I am not an economist but I know enough to sustain myself and my people by living on common sense, living within my means and some Biblical wisdom, as suggested by Shadow Finance Minister and Goroka MP Bire Kimisopa who said in Parliament that we should learn from the story of Joseph in the Old Testament to plan for our nation and save for bad times.
Such basic planning and saving on a micro scale has helped me and my family and friends survive in today’s world.
It was for this reason that when I read O’Neill’s statement, I was quite shocked. I have never heard any foreign prime minister or president saying things like that – planning for deficits. If they did, it is possible I was not listening.

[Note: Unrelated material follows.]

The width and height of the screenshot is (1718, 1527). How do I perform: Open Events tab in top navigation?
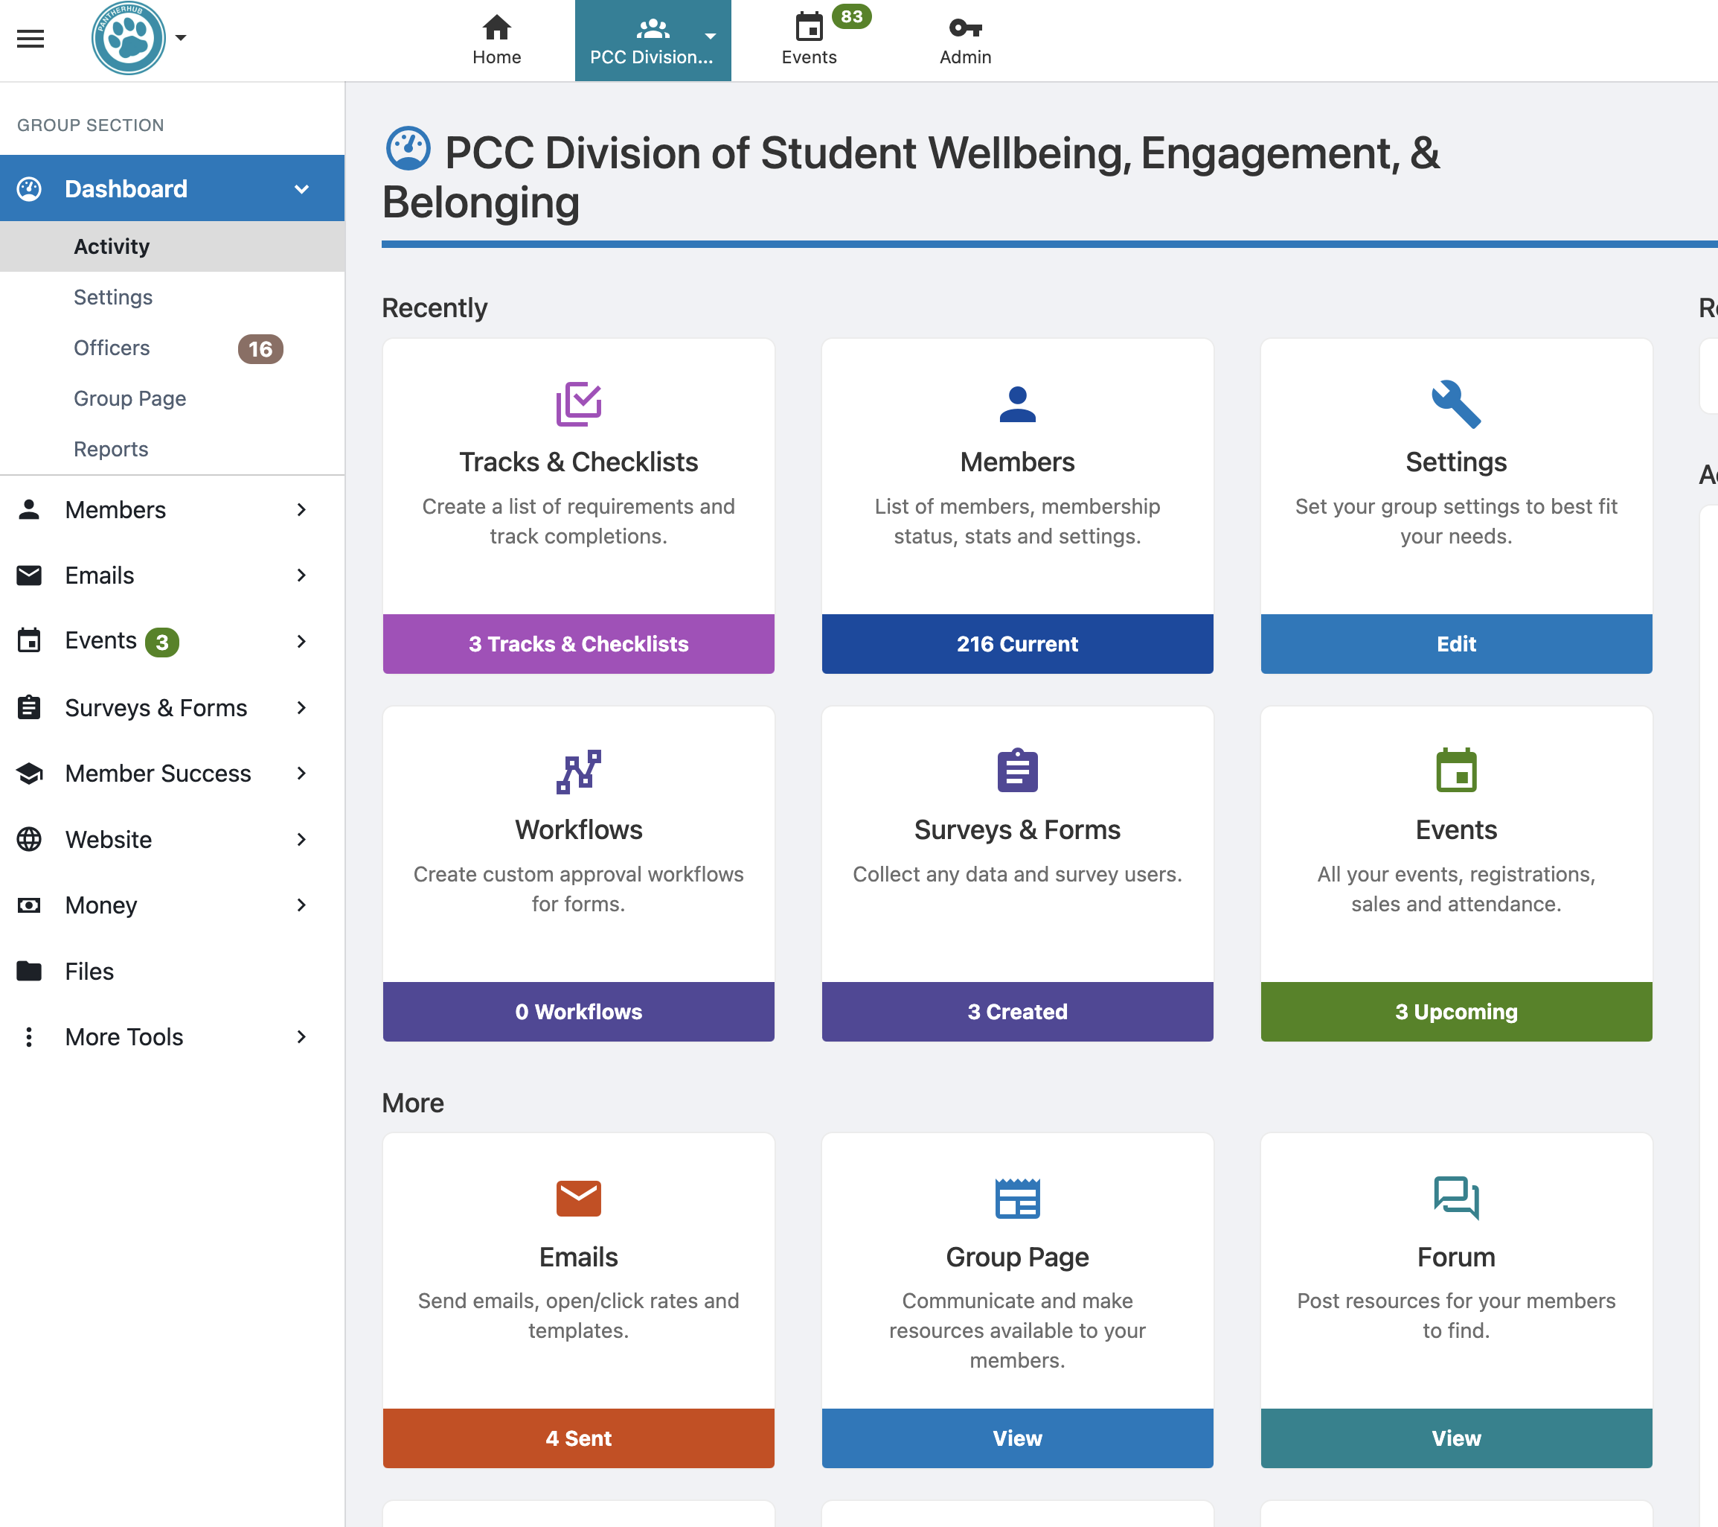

As far as I am concerned the prime minister or president of a country must plan to cut down on debts and increase earnings or revenue. That is the right thing to do.
As a commoner, I asked myself: Which individuals aim at going out and working themselves to debt?
Which firms deliberately and strategically plan to make losses for two or more years in a row?
Which firms plan to incur a debt that is more than its annual budget hanging over its head?
As I see it, a CEO who espouses such a plan would be removed by the shareholders immediately because he is not planning for the best of the firm.
That led me to ask other questions, like: Is the Treasurer Patrick Pruaitch qualified? If he is, what kind of advisers has he?
Because as it is, it looks like the Government’s decision makers do not know the basics of good economics – practical and almost Biblical.
The Parliament was told last week that the public debt (which really should have been termed the Government’s debt) is now at K19.7 billion and that is against a K14.2 billion 2016 budget that was passed in November.
Taxpayers were hoping for the passing of new laws to take the tax burden off us, but it seems we will be paying for the bad decision making by the Government.
The whole supplementary budget session is a disaster and the statements made continue to mock PNG in the face of the world.